Using Latent space for reasoning
So I watched this video on a new research paper from meta ((Geiping et al. 2025)). I’ll lead in with what common reasoning models do first, then I’ll discuss how this seems to be a massive improvement in my mind. Currently, the SoTa reasoning models (o3-mini, deepseek R3, gemini 3.5 pro) have the same architecture in common. Essentially they are still just a regular Large Language Model, that has been fine-tuned to instead of directly giving a response to a query, they reason or ‘think’ for some time. This is done by outputting tokens, and most of them are trained to use their previous reasoning for that query in the next tokens context, which allows them to catch mistakes they made, and check their work.
This has a great number of benefits, as for starters, no real change to the underlying architecture is required. It’s still functions in the same way any existing LLM would, its just trained to ‘reason’ for a bit with their output tokens. This means essentially any LLM came ‘become’ a reasoning model. For example, AutoGPT, one of the first open source chain of thought projects did this. Though instead of directly training the model to reason, the directive to reason would just be given in the initial prompt. So you’d give it the goal you’d like it to achieve, it’d continually call itself and use its own previous context to work towards the goal.
Anyway… Meta’s new paper, “Scaling up Test-Time Compute with Latent Reasoning: A Recurrent Depth Approach”, takes an entirely different approach. Instead of relegating the reasoning to occur in the output tokens, the model implicitly reasons in latent space. This means that, it doesn’t reason in ‘word’ (or tokens), but still inside of the blackbox of the model. This gives a number of benefits over the common token reasoning models.

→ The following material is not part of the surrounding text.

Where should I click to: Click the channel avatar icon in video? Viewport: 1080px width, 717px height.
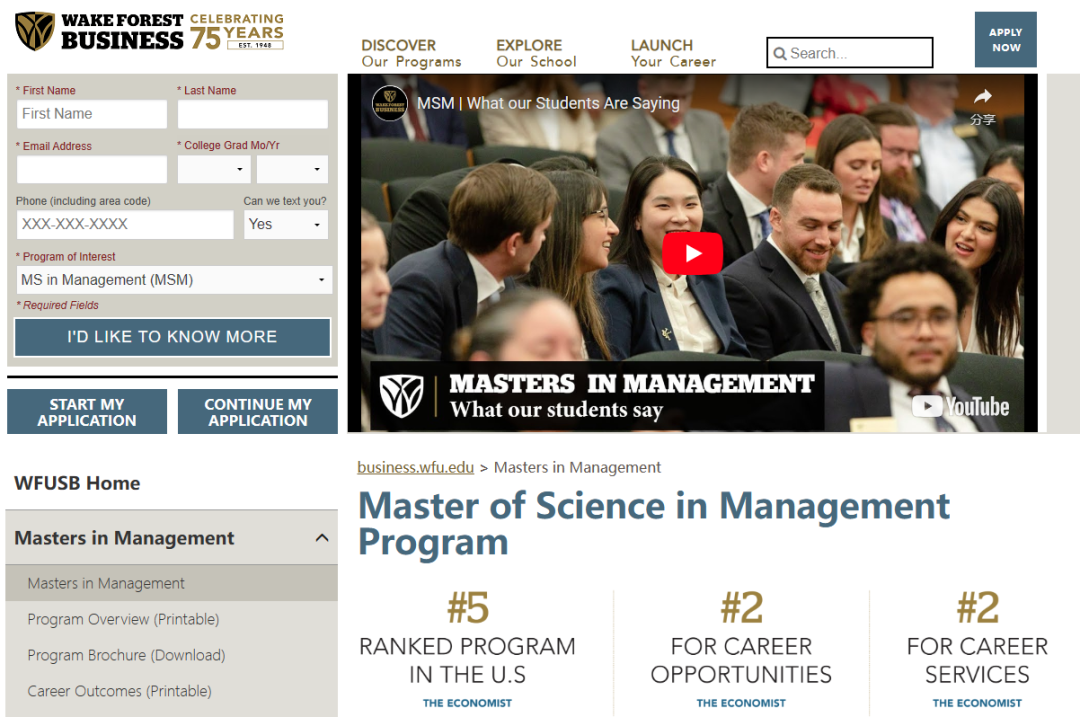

For starters, reasoning by outputting to tokens first is naturally lossy. You are selecting the highest probability next token, meaning all the information that was inside of that last probability distribution is lost. I’ll give an example of what I mean:
Say the input is:
Whats the meaning of life?
note: this is obviously not exactly how it works, as there’d be a number of tokens as a precursor to the ‘answer’, though the point is the same for all those tokens as well
An LLM would provide a probability distribution akin to the following:
{"42" : 0.1, "friends", 0.25, "love", 0.45, "nothing", 0.2}
A token reasoning model would then, as their next step in reasoning, choose the next token with the highest probability:
The meaning of life is: love
Wait, but what happened to all the other options?!
A latent reasoning model would use the entire probability distribution as input for the next reasoning step. So:
The meaning of life is: {"42" : 0.1, "friends", 0.25, "love", 0.45, "nothing", 0.2}
This is the benefit of the high dimensionality of latent space. You can persist all possible options of an answer, throughout the reasoning process. This allows for much more complex reasoning, and shows how converting it to language is inherently ‘lossy’ (as you literally ‘lose’ all the other possible options!).